Aim of the task: Leave out the pictures and reproduce all of the data exactly.

Data shown:
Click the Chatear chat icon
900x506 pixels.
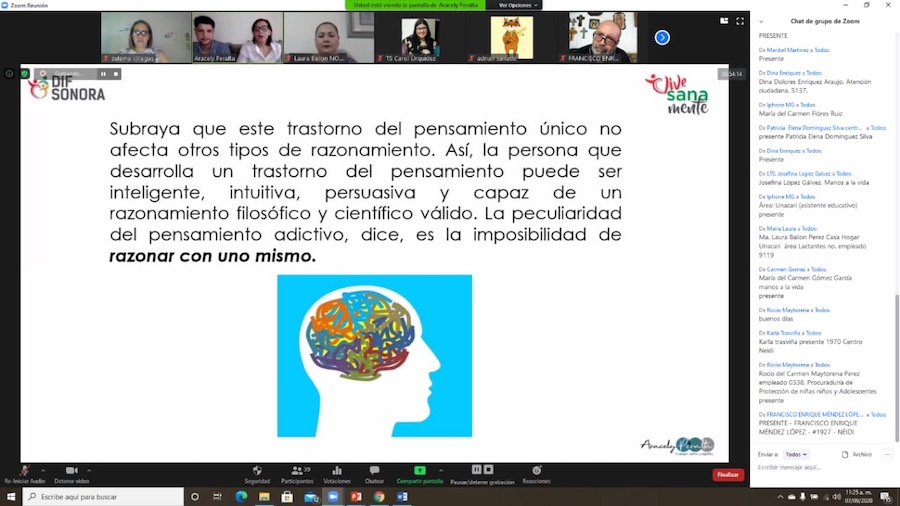pos(373,471)
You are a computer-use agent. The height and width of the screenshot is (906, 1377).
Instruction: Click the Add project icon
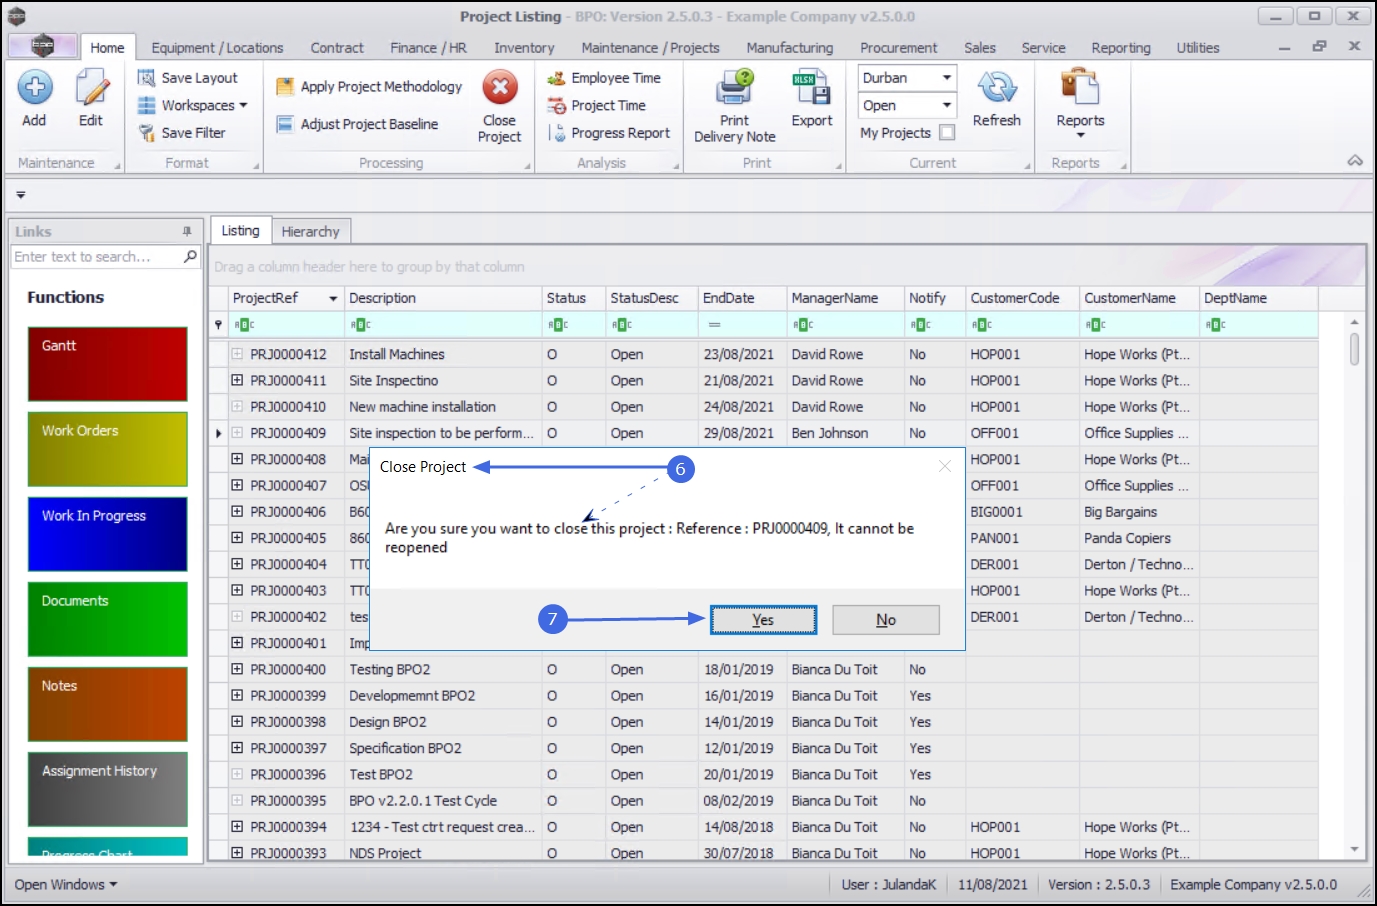(35, 89)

Response to this task:
Click the Chatear chat icon
900x506 pixels.
pos(373,471)
You are a computer-use agent. The height and width of the screenshot is (906, 1377).
Instruction: Click the Add project icon
(35, 89)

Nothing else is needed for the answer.